*** THE DATA ***

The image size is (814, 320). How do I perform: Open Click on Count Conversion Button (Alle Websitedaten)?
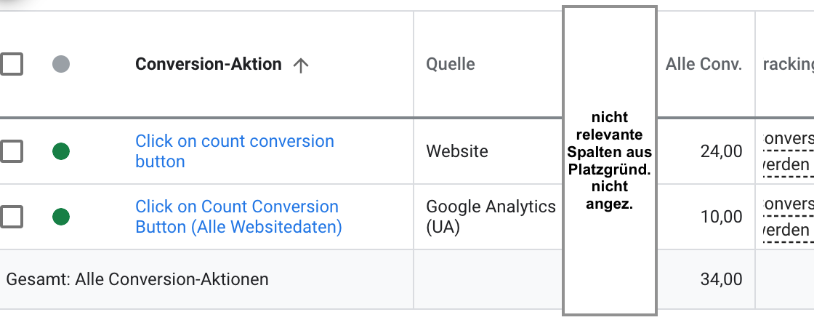239,217
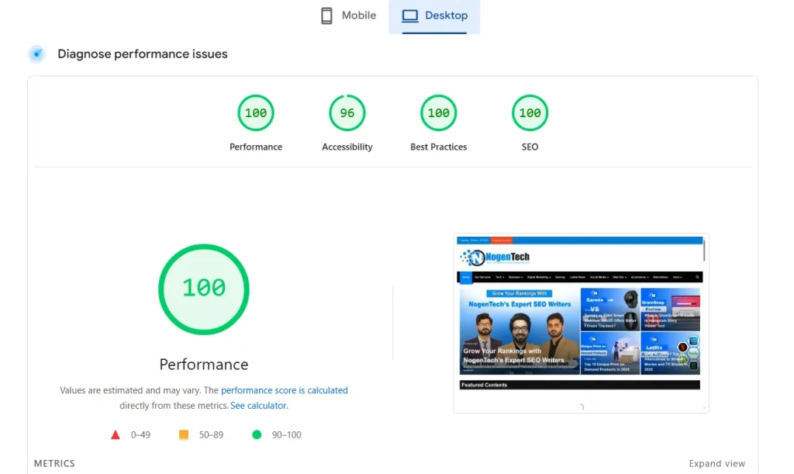Screen dimensions: 794x474
Task: Click the green circle 90-100 legend icon
Action: click(x=257, y=434)
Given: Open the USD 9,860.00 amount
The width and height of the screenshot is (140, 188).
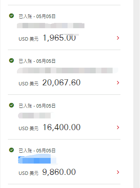Looking at the screenshot, I should click(x=47, y=172).
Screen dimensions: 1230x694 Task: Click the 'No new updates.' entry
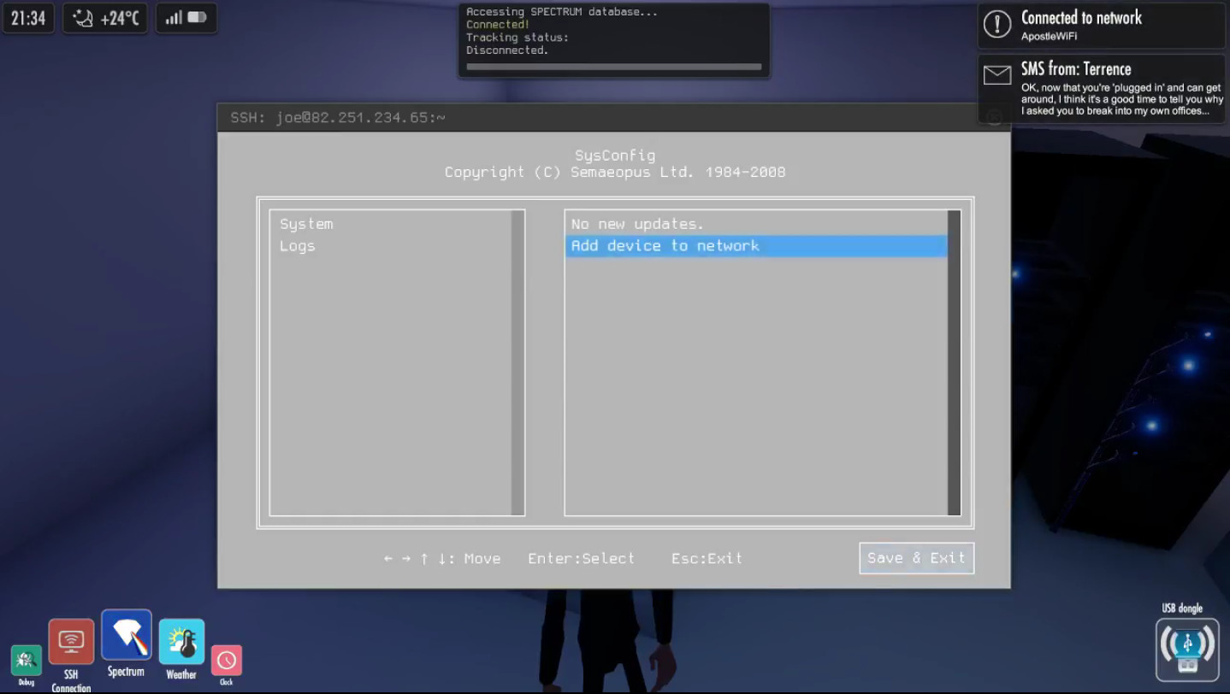coord(637,224)
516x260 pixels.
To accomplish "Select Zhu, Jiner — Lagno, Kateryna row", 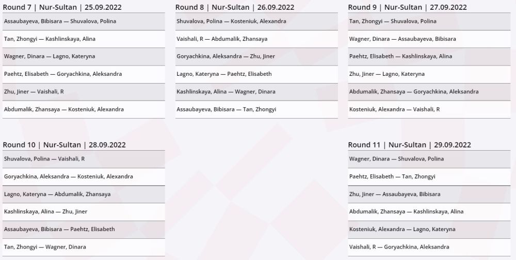I will (387, 74).
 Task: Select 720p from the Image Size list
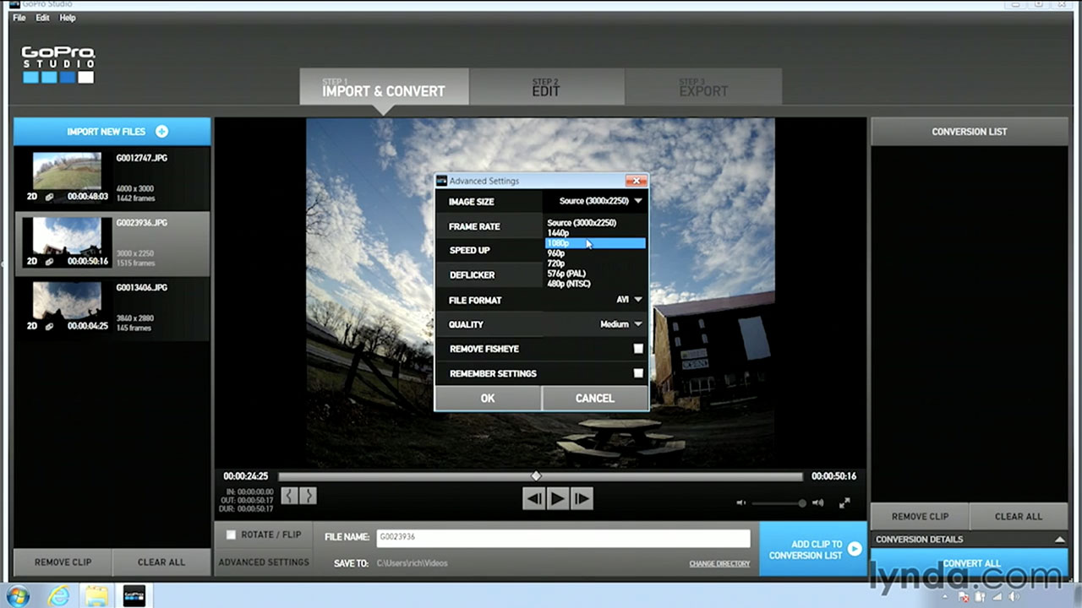(558, 263)
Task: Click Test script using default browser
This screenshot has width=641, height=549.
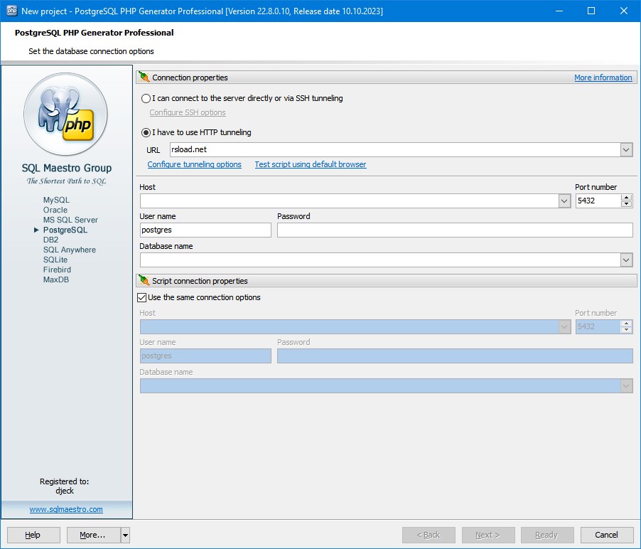Action: [311, 165]
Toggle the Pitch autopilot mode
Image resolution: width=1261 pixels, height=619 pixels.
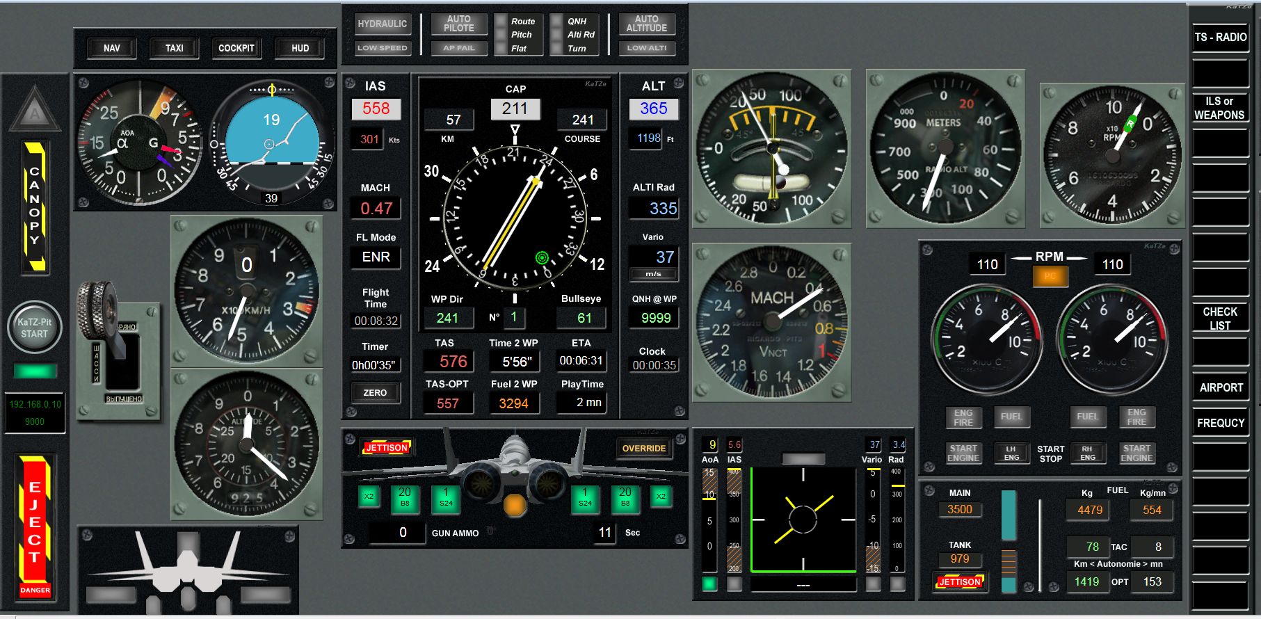[x=501, y=35]
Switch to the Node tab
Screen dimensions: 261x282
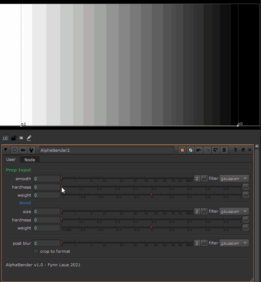click(x=30, y=159)
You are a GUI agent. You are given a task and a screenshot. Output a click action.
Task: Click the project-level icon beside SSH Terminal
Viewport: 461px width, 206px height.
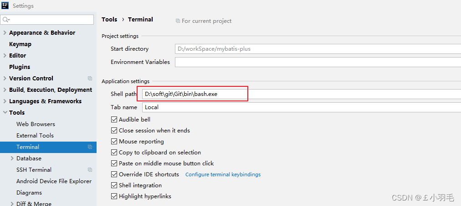[90, 170]
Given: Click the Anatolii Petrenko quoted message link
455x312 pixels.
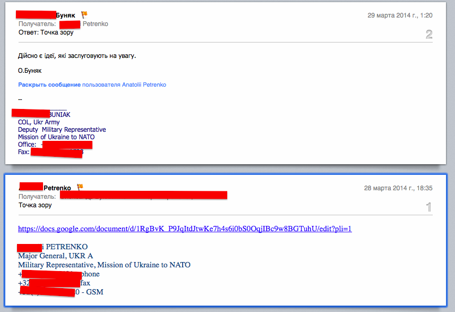Looking at the screenshot, I should tap(144, 85).
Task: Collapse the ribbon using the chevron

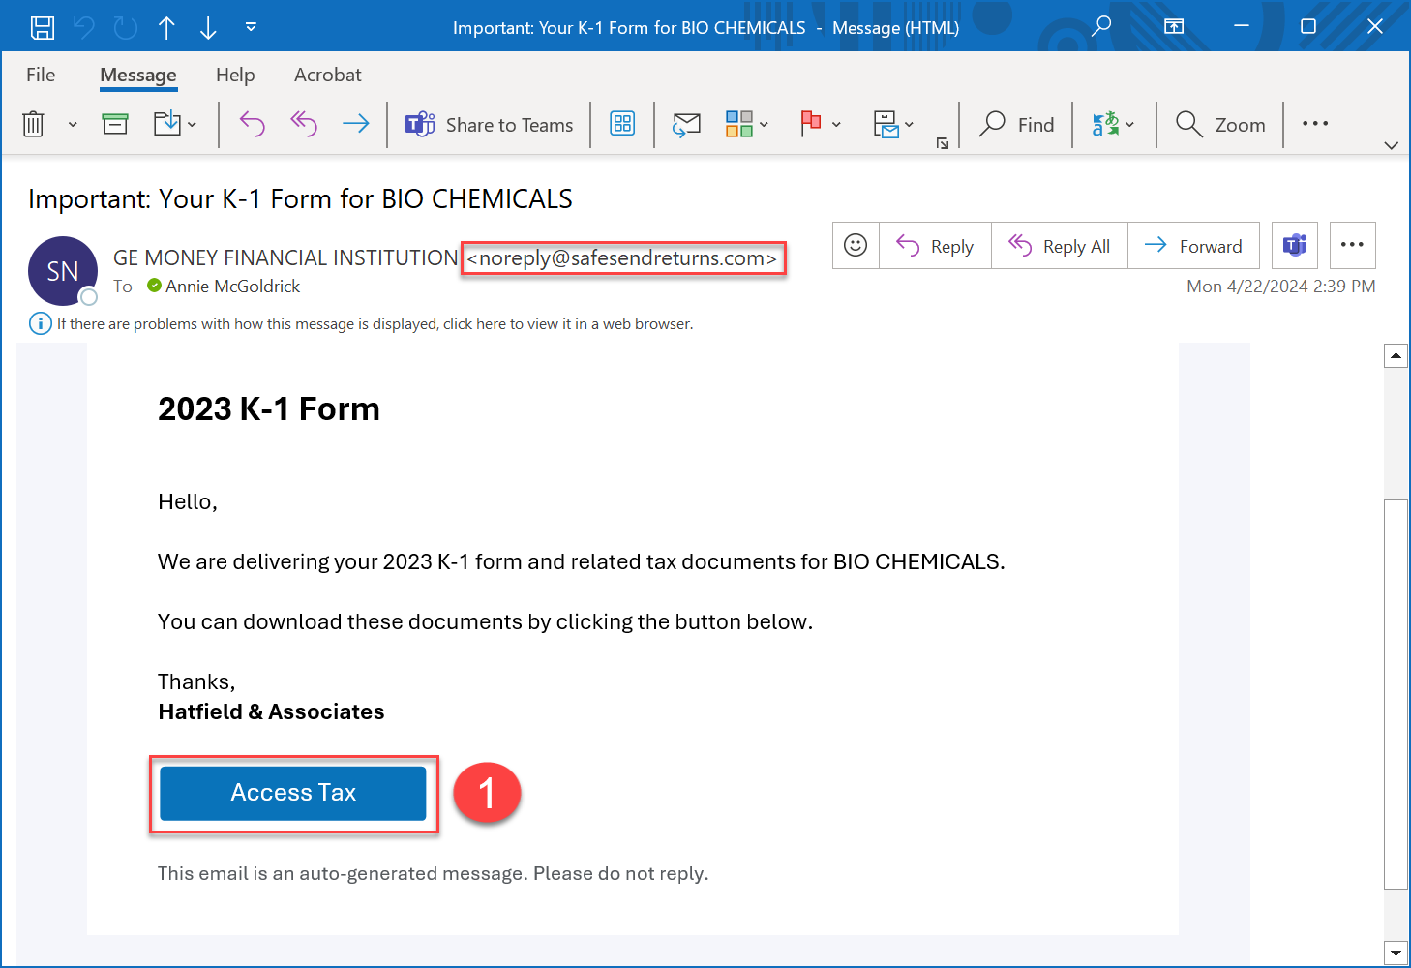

*** End of THE DATA ***

**EXERCISE DESCRIPTION:** The number of lines in the data that hold "using" is all that should be given.

**FINISHED TASK:** 2